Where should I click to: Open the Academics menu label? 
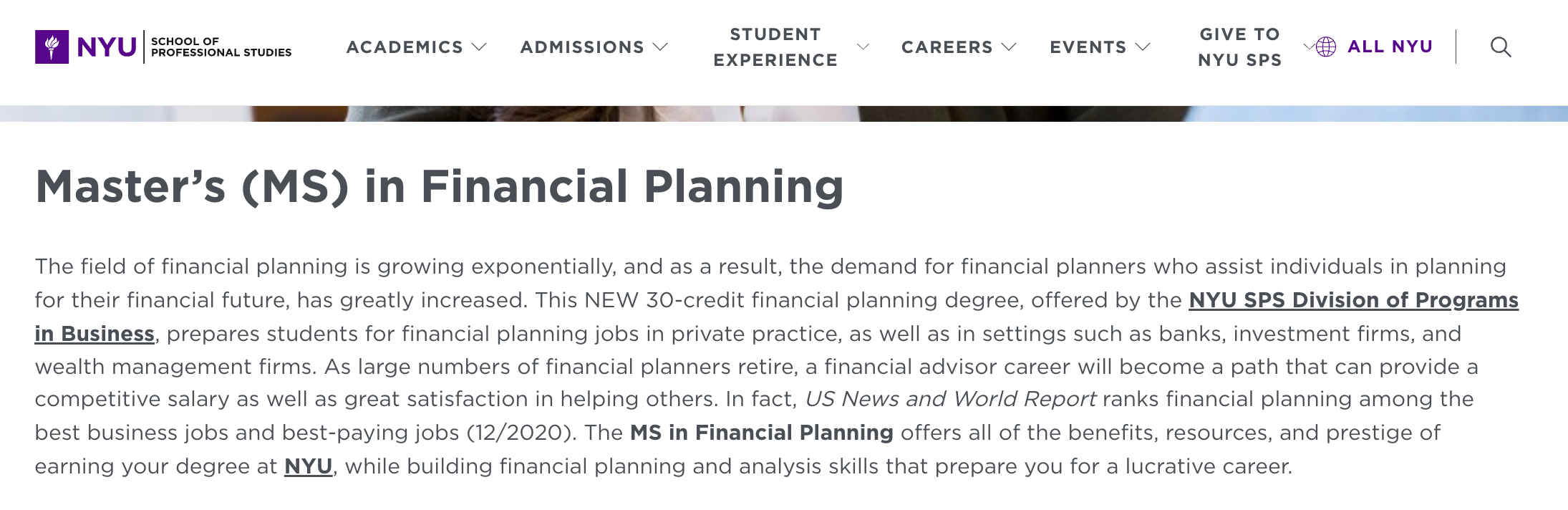coord(405,47)

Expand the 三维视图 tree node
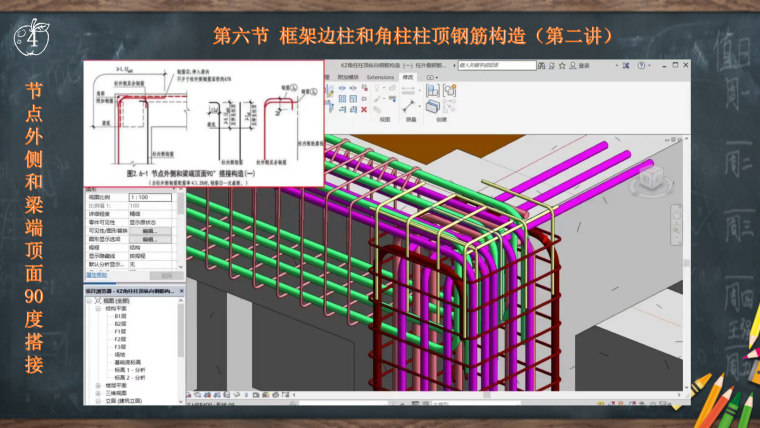tap(95, 391)
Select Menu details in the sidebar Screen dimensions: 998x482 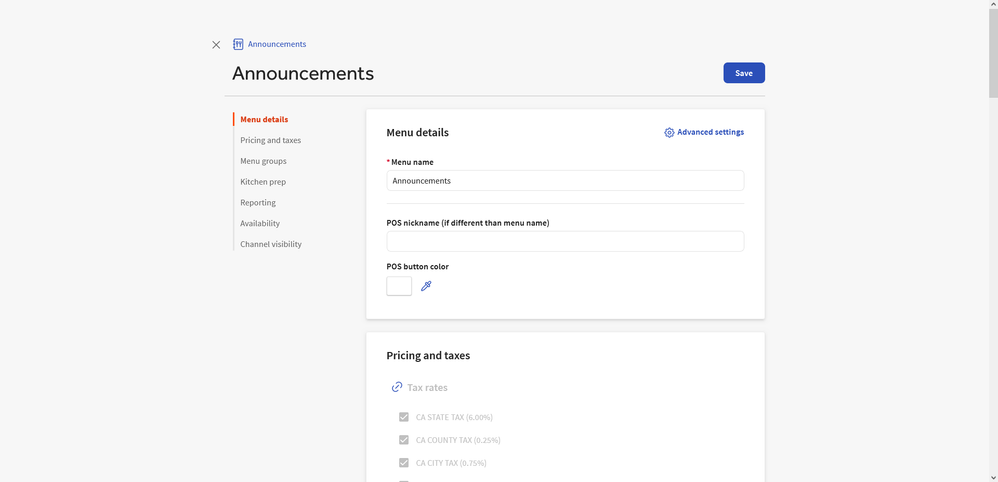(x=264, y=120)
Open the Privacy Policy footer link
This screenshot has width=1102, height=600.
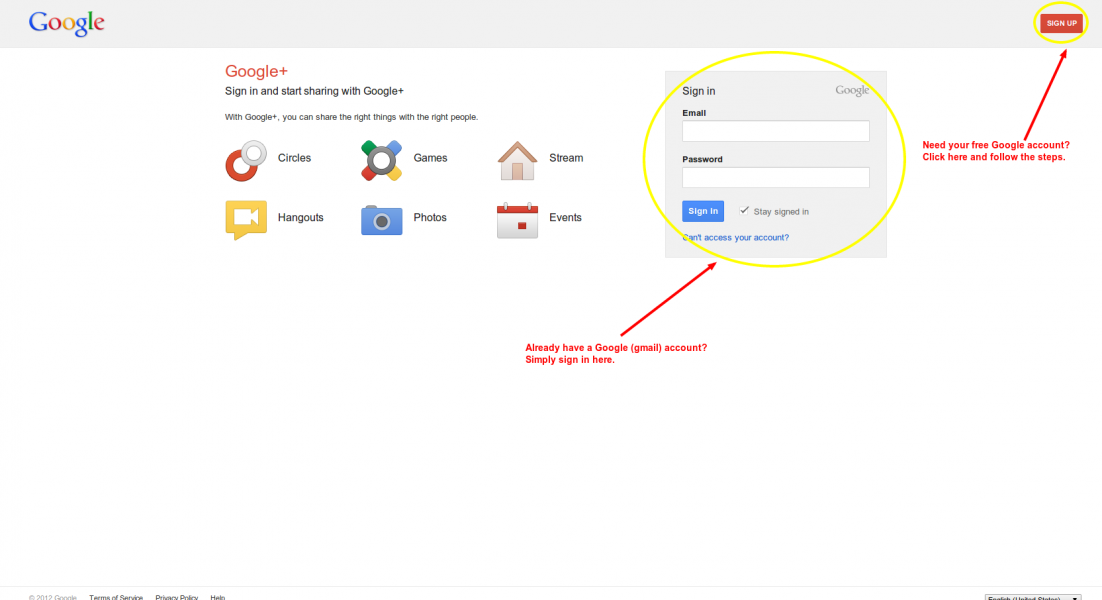[176, 597]
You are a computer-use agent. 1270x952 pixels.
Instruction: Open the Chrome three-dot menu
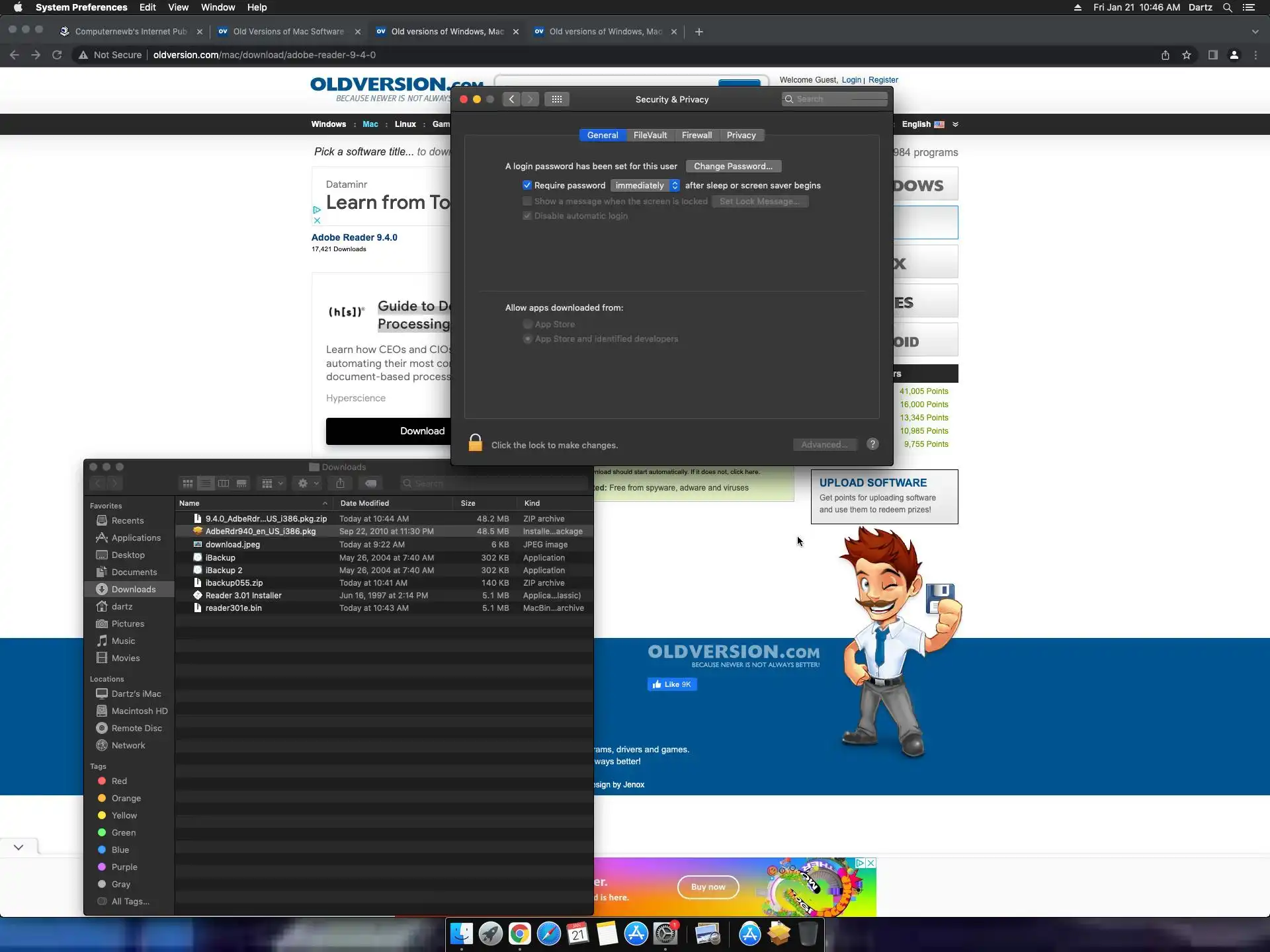click(1255, 55)
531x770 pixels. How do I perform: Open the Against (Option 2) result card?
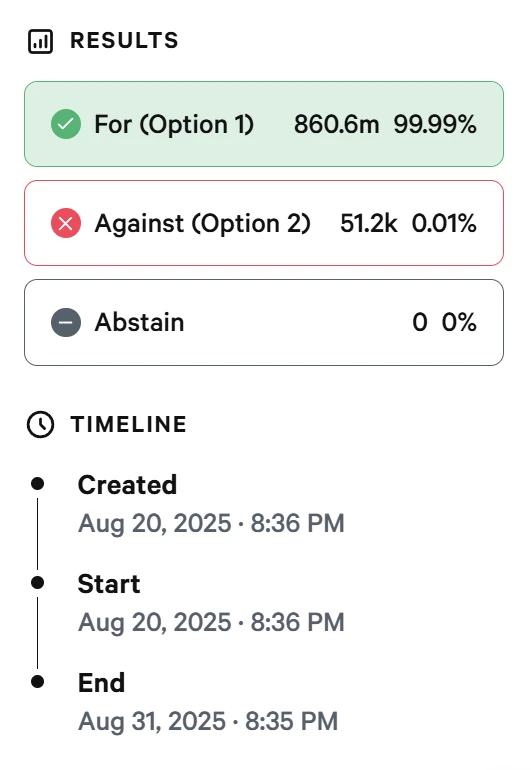pos(264,223)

##############################

## [Exercise]
Please pull out the listing word for word, beginning at the line that has "You are a computer-use" and stopping after its last line. Leave the pictures out of your answer.

## [Task response]
You are a computer-use agent. 1270x952 pixels.
Instruction: Open the Chrome three-dot menu
click(1255, 55)
531x770 pixels. How do I perform: Open the Against (Option 2) result card?
pos(264,223)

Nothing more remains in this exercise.